Rosyln Maria Rensch (June 12, 1923-November 6, 2021) was born in Detroit, Michigan. After the Rensch family moved to Evanston, Illinois in 1929, her mother Maria Damm Rensch encouraged her two daughters, Roslyn and Gloria, to learn a musical instrument. Her mother, who had been born into a musical family, was taught to play piano, harp, and cello in her family's band during their concert performances in England in the late 1890s. Maria took her family to musical events in Chicago and after hearing a solo recital by Alberto Salvi, encouranged Rosyln to play harp. Rosyln began studying harp with Salvi soon after. While a high school student, Rosyln performed in weddings, played for local society dinners, and gave solo recitals on the harp at such venues as Chicago's Wurlitzer Building and the Lyon and Healy Building. She graduated from Evanston Township High School in June 1941.
She completed her bachelors degree in harp performance, where she continued her studies with Alberto Salvi, at Northwestern University in 1945. While a student at Northwestern she was an active member of the international music sorority, Sigma Alpha Iota. For six weeks following her graduation, she studied at the Juliard School of Music with Marcel Grandjany. Soon after she began a masters degree in harp performance at Northwestern. While completing her degree, she became the principal harpist for the Chicago Civic Orchestra, a position she would hold for six years. After graduating in 1948, she returned to Juliard to perform in a summer orchestra conducted by Walter Hendl. She published her first book, The Harp, in 1950.
In 1953 she enrolled in Northwestern University's musicology program in order to write a more detailed history of the harp. During her first year as a musicologist, she met Dr. Paul Nettl, Dr. Bruno Nettl's father, who encoraged her to complete her degree at Indiana University. She began her studies in musicology with Dr. Nettl and Dr. Willi Apel in 1954. In 1955, she was invited by Fritz Reiner to perform in the CSO's production of Wagner's Gotterdamerung.
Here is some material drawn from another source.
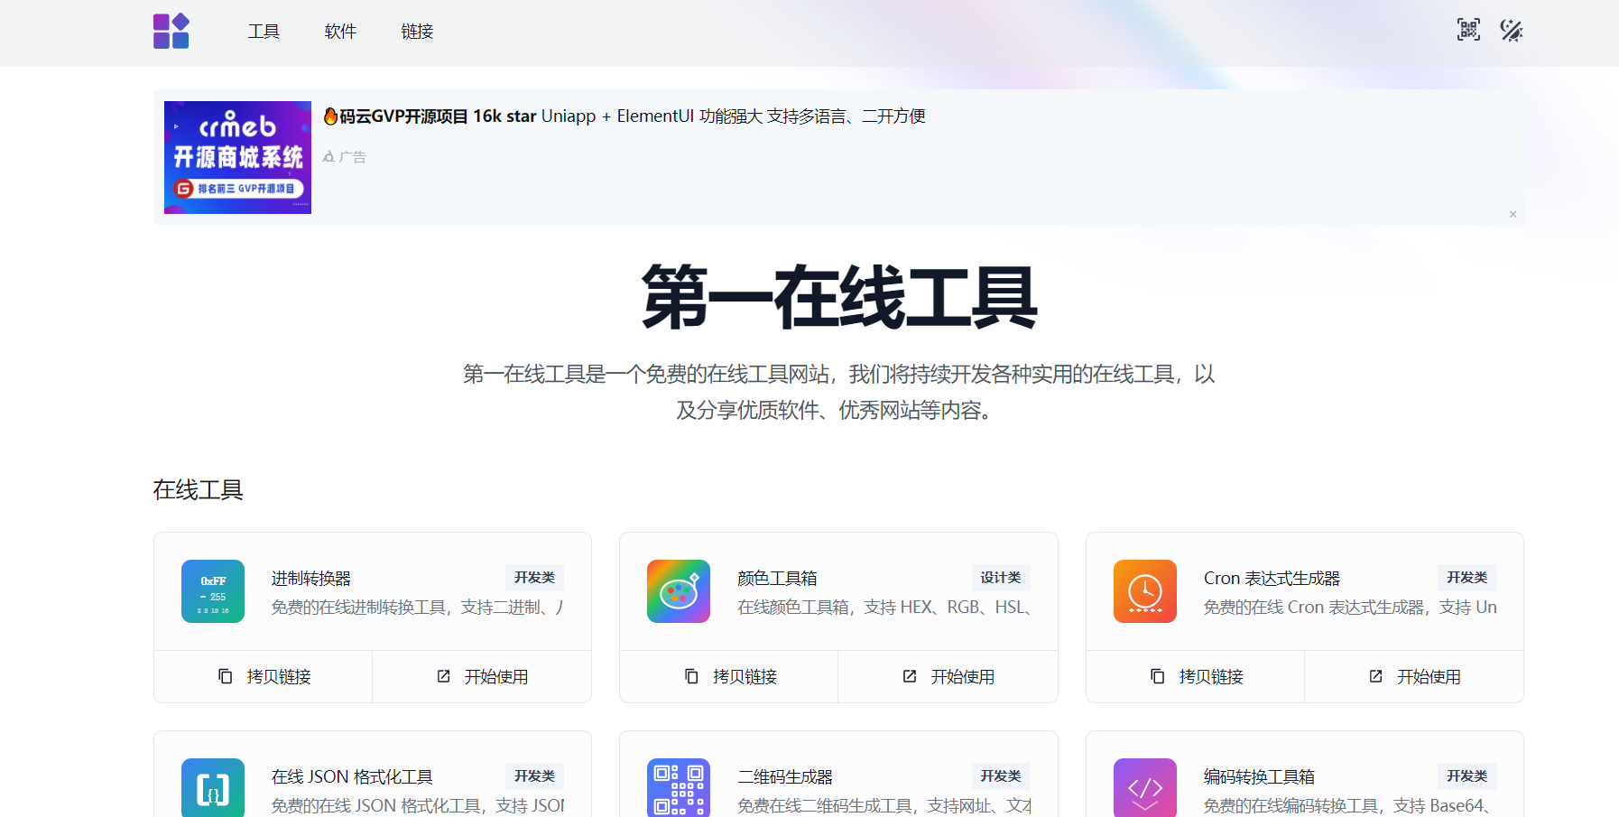Open the 码云GVP开源项目 ad headline link
The image size is (1619, 817).
pyautogui.click(x=624, y=116)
In the spring of 1954, she took a faculty position teaching harp at the University of Illinois and transferred to the musicology program at the University of Illinois. Since her research data primarilly consisted of iconographic depictions of the harp, she decided to complete a masters degree in art history at Illinois in 1957. Since the University of Illinois did not offer a PhD program in art history at the time, she transferred once again to the University of Wisconsin-Madison to enroll as a PhD student in art history in 1958. Her dissertation, completed in 1964, entitled "Symbolism and Form of the Harp in Western European Manuscript Illuminations of the Ninth to the Sixteenth Century," was an iconographic and organological account of the history of the harp.
In 1965, she became a faculty member of Idiana State University in Terre Haute. In 1969, she published her second book,The Harp, Its History, Technique, and Repertoire. She was granted tenure in 1970 and served as a professor of harp and art history at Indiana State until 1988. Between 1967 and 1988 she was the principal harpist in the Terre Haute Symphony Orchestra. In 1970, she married Philip H. Erbs, the vice-president of the Wrigley Gum Corporation. Between 1977 and 1980, she served as the vice-president of the American Harp Society and from 1983-1987 she helped establish the World Harp Congress. After retiring in 1988, she moved to St. Simons Island Georgia to live with her sister Gloria. She passed away in Brooklyn, New York on November 6, 2021.
Sources:Charles W. Lynch III
and Ann Yeung, "Roslyn Rensch: The Harpist
and the Harp,"
The American Harp Journal,(Summer 2010): 46-53. Brooklyn, New York obituary (November 6, 2021).